Friendship, here, is not the issue. I have no problem with being his friend. What bugs me is the fact that he presumes that I will fall victim to his so-called charm. In the past, this was endearing; now, I think it's pathetic. There is no residue left behind, nothing to sweep under the rug. My time is precious and is not wasted on silly games with ex-boyfriends (or ex-suitors, for that matter).

I have not discounted our past. It will forever define who I am and who I will be. However, PAST is the operative word- PAST as in done, gone, HISTORY. Obviously, Schoolboy, you are the one who disregarded our past. You "forgot" how we ended. You "forgot" our agreement to let go. I, on the other hand, stayed true to our promise. I meant it when I said good-bye. So, screw you for accusing me of this fault! Screw you for trying to sway me by your words! Screw you for this drama, for trying to make me feel guilty that you are no longer special to me.

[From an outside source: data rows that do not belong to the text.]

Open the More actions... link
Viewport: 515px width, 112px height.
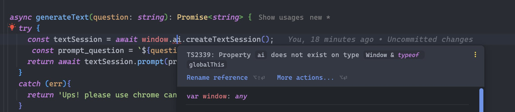pos(305,77)
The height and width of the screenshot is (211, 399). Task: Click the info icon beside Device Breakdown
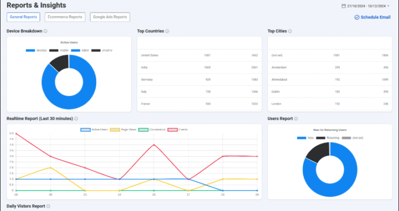point(45,31)

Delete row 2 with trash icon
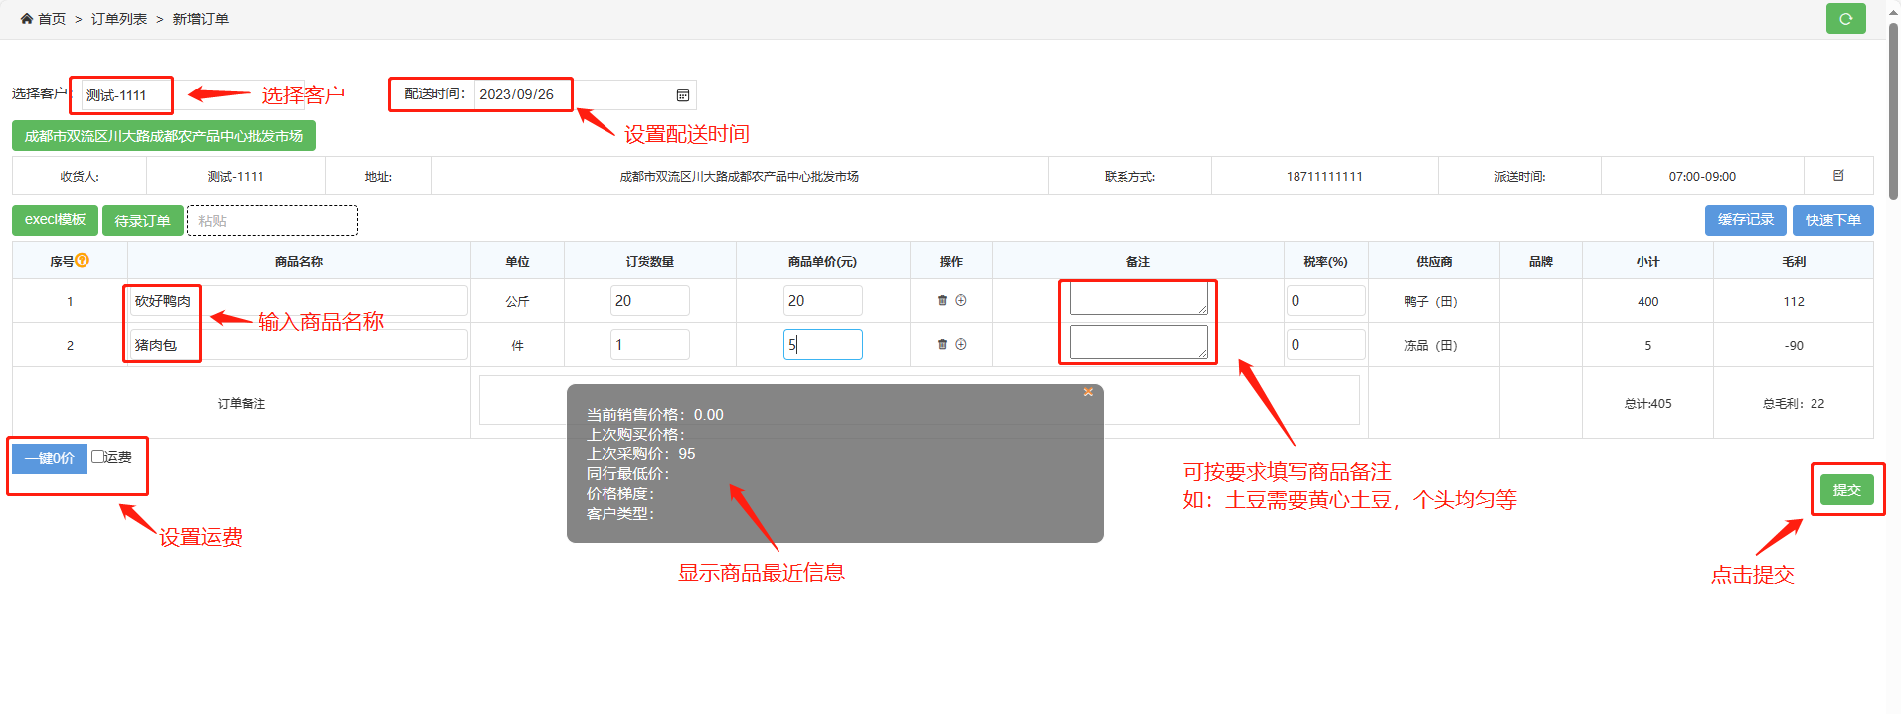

(This applies to Fb, too. How dare you accuse me of being a terrible "friend," for not calling or sending you an e-mail when I was there! How dare you act as if the world is going to end if we never see each other again! How dare you presume that I should make time for you!)

My true friends did not try to emotionally batter me when I wasn't able to meet with them. Since our friendship is not dependent on physical proximity, they suggested that we meet the next time I go back. These are the people I will definitely keep in my life!

And to you:

Can we still be friends? (Mandy Moore version)
We can't play this game anymore but
Can we still be friends?
Things just can't go on like before but
Can we still be friends?

We had something to learn
Now it's time for the wheel to turn
Grains of sand, one by one
Before you know it, all gone

Let's admit we made a mistake but
Can we still be friends?
Heartbreak's never easy to take but
Can we still be friends?

It's a strange, sad affair
Sometimes seems like we just don't care
Don't waste time feeling hurt
We've been through hell together

Can we still be friends?
Can we still get together sometimes?
Can we still be friends?
You know that life will still go on

We awoke from our dream
Things are not always what they seem
Memories linger on
It's like a sweet, sad, old song

I will never be the victim to your inconsistent, deceiving ways. And when we do see each other, watch me pass you by, while you wonder what you could have had if you did it right the first time.